June 16th, 2009 marked the release of the ninth annual Trafficking in Persons Report (TIP Report) from the State Department, which adheres to the same format and Tier-ranking system as previous reports. There are more countries on the watchlist and more nations are potentially subject to sanctions for failing to comply with the minimum anti-trafficking standards in US law. However, there is definitely something new this year.
Secretary of State Hillary Clinton told us, in her introductory remarks, that, for the first time ever, the United States will rank its own performance on anti-trafficking. Secretary Clinton noted, that:
“To coincide with this year’s Global Trafficking in Persons Report, the Department of Justice is releasing its own report, which describes the problem of human trafficking in the United States and offers recommendations for how we can do a better job of fighting it.
We’re grateful for the DOJ's work. It will help us advance our struggle against trafficking in our own country. And we are committed to working with all nations collaboratively. In recent years we’ve pursued a comprehensive approach reflected by the three Ps: prosecution, protection, and prevention. Well, it’s time to add a fourth: partnership.”
The State Department has been praised for the accuracy of the TIP Report. I even heard colleagues of mine in Albania claiming it was more accurate about trafficking conditions in Albania than the information produced by their government. However, a major point of criticism has been that the US has refused to rank its own progress in fighting trafficking in the TIP Report. The release of the Department of Justice report that describes trafficking in the US, along with recommendations for improvement, will go some way towards ameliorating this criticism. Advocates are quite happy that we will finally apply the US ranking system, including ranking the US on the tier system, to the country where it was created.

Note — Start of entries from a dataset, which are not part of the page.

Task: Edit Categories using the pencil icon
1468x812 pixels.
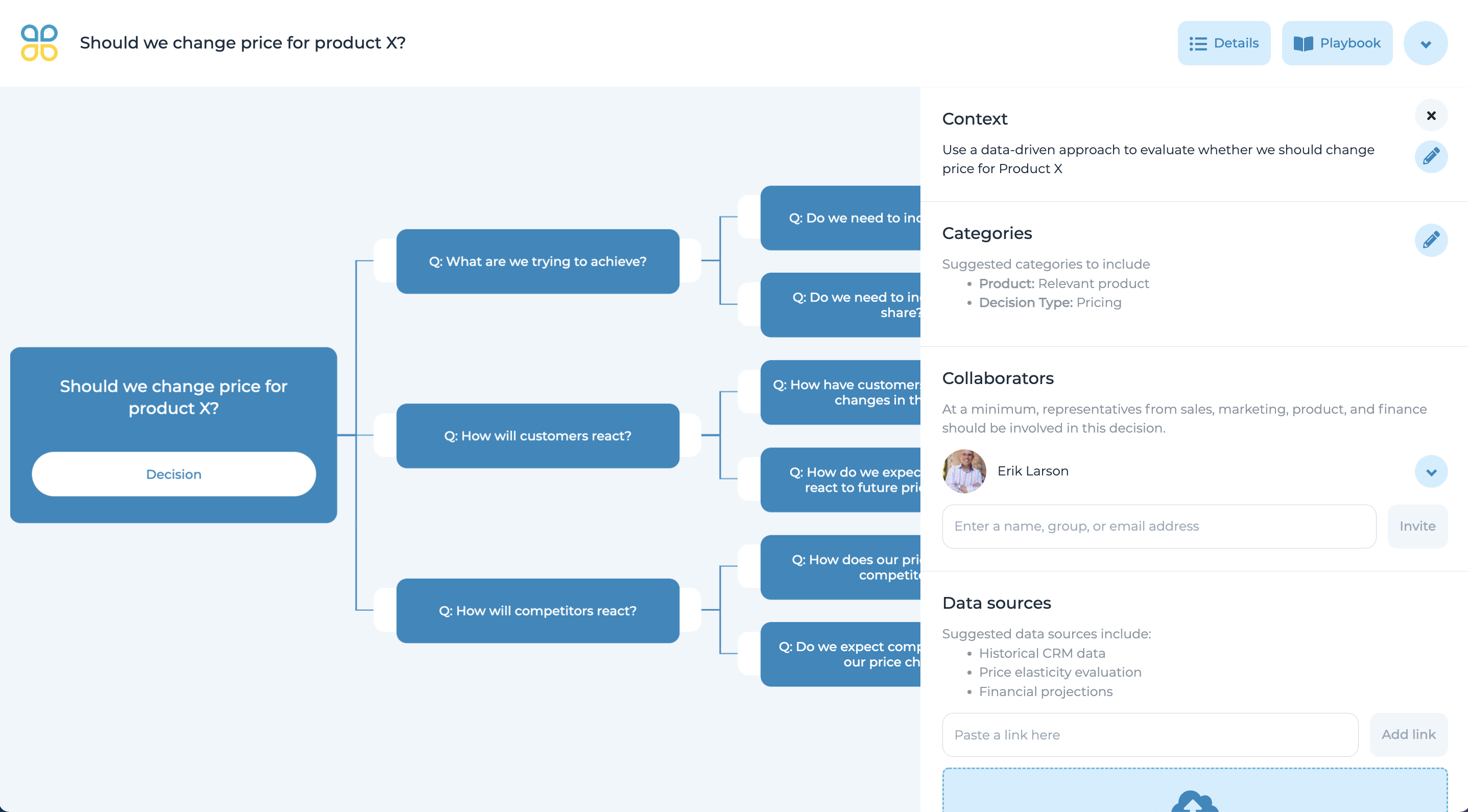Action: (1430, 240)
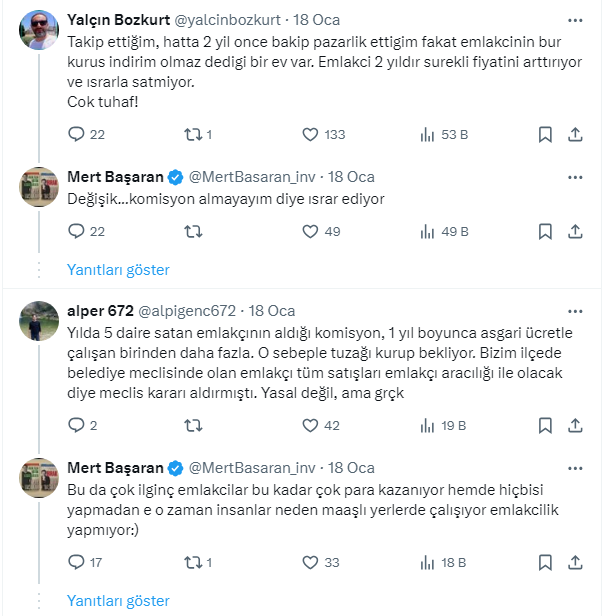Show replies under Mert Başaran's first reply
The width and height of the screenshot is (616, 616).
click(x=118, y=270)
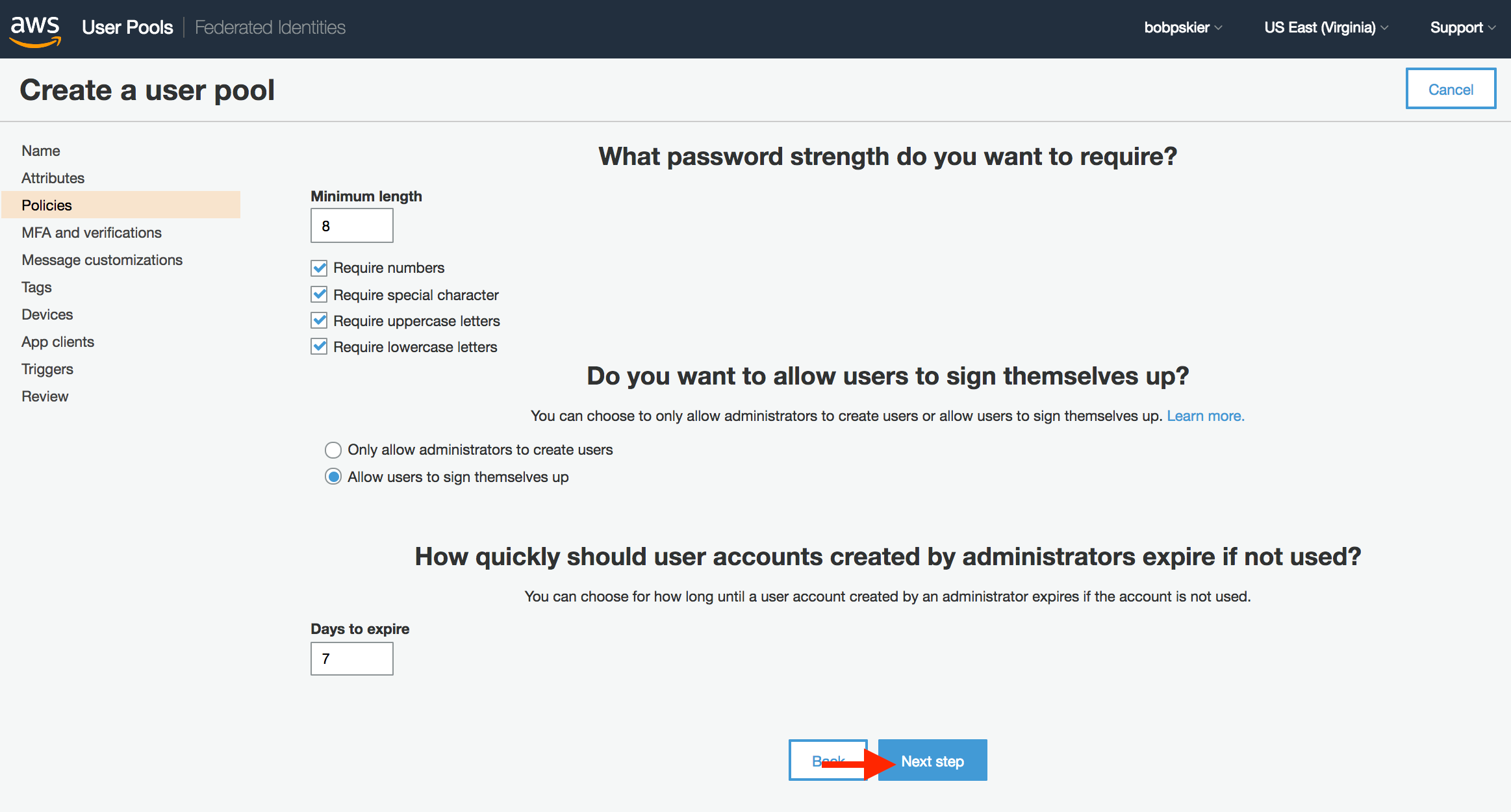Viewport: 1511px width, 812px height.
Task: Click the Days to expire field
Action: click(x=352, y=659)
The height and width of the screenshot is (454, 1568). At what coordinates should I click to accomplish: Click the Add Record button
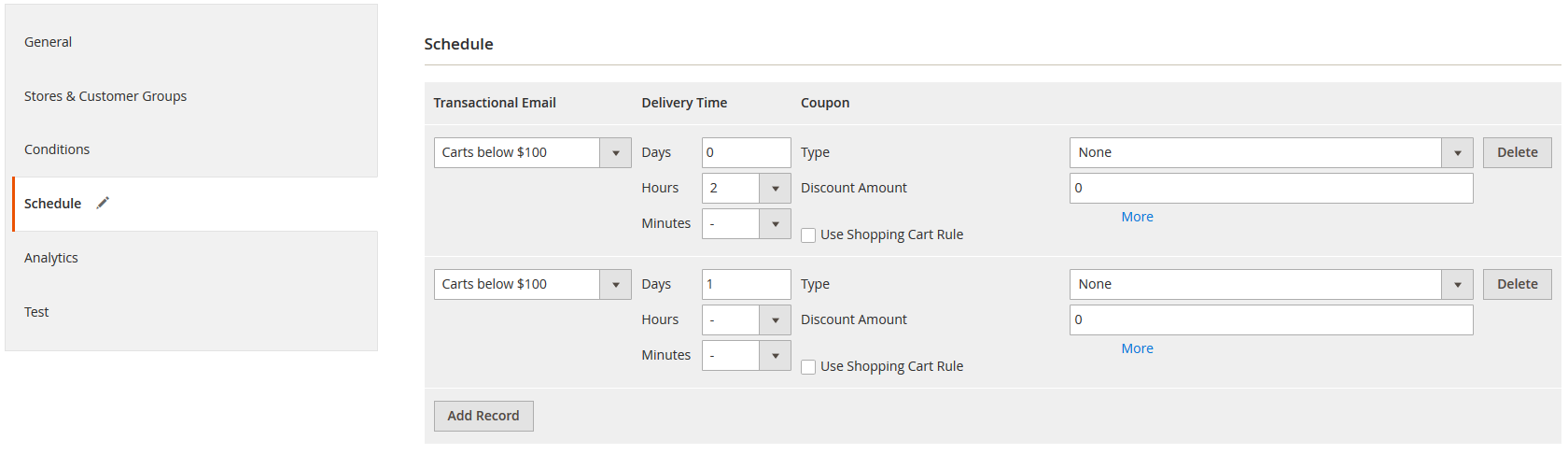(483, 417)
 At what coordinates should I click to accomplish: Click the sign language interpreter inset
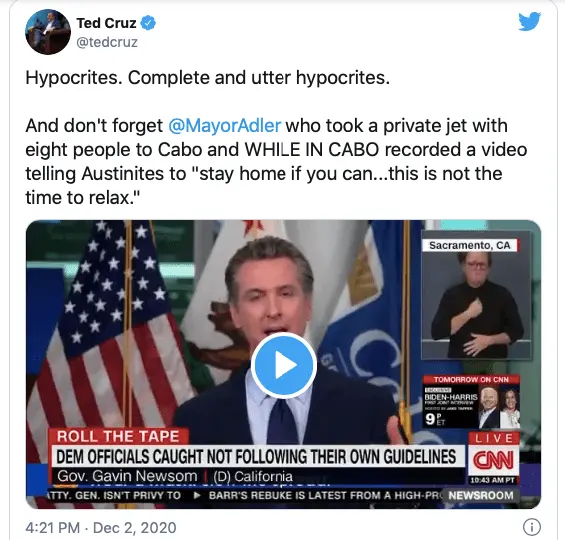[476, 295]
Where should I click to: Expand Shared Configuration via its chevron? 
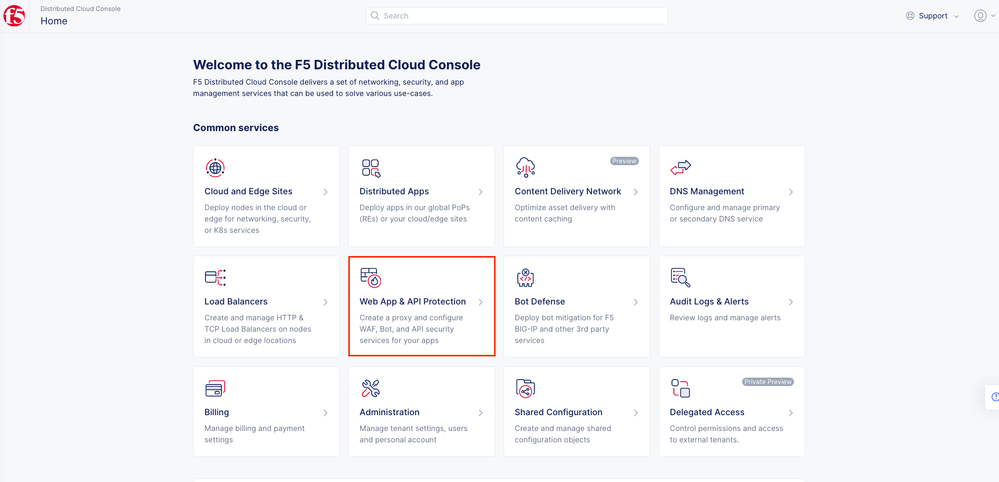(x=636, y=413)
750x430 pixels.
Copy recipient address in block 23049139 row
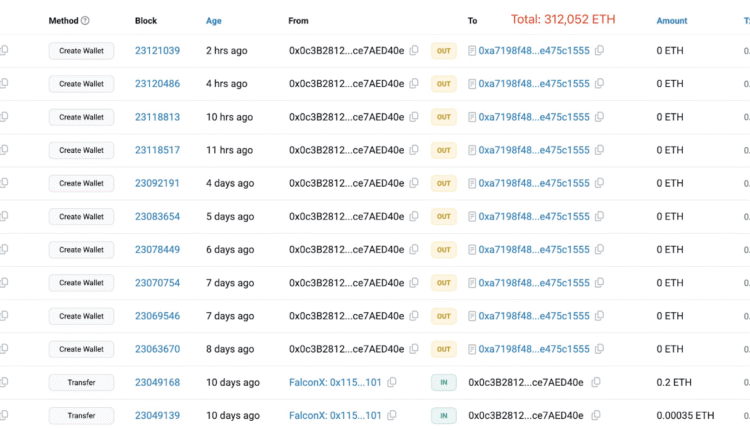(x=596, y=415)
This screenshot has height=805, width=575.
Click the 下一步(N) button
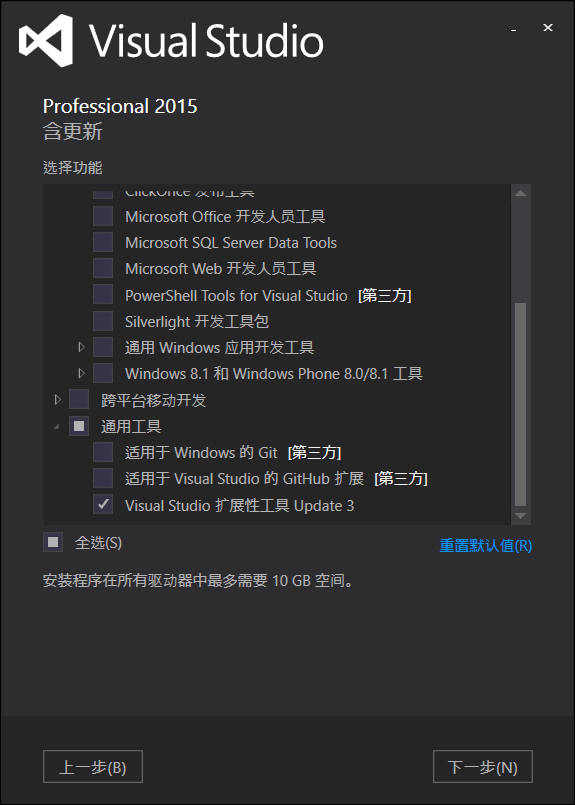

While this is a step in the right direction, it still is not equivalent to ranking the United States in the TIP Report tier system along with all the other countries. Part of the problem is that this promotes the feeling that the US feels it is an outlier, an exception to the global phenomenon of trafficking. Perhaps the State Department felt that a separate report on the United States would be more comprehensive, which is a valid point. However, this does not preclude the inclusion of the US in the TIP Report. Additionally, what we really need is a report that ranks each individual state in the US because, while there is universally applicable federal legislation, laws are different depending on the state you happen to reside in. Or, if you are like me and live in the nebulous territory known as the District of Columbia, there is even another set of rules.